### Exercise details
Your task is to copy the stretch of lines in the records below that begins with the line containing "Task: Click the" and ends with the line containing "The height and", exactly as written, with nothing added.

### Extracted information

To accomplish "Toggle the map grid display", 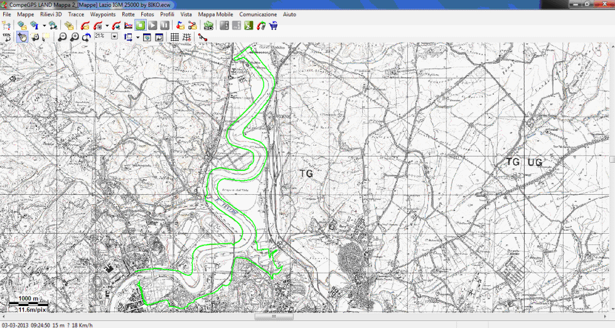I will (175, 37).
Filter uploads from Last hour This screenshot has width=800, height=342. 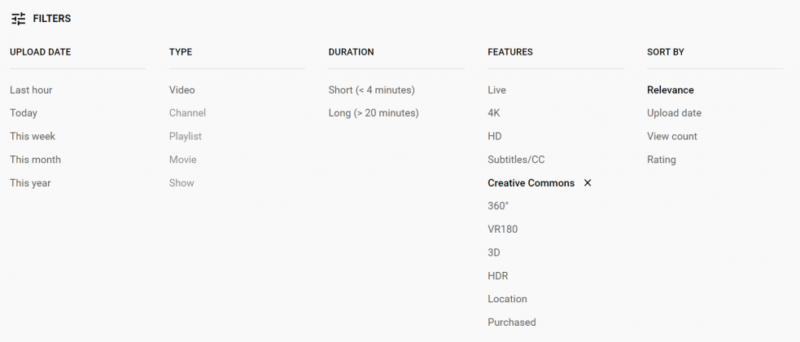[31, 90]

* * *

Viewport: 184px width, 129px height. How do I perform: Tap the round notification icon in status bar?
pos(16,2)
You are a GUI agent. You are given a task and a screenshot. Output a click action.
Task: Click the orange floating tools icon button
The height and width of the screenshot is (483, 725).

### Answer area
Task: Click the orange floating tools icon button
The height and width of the screenshot is (483, 725).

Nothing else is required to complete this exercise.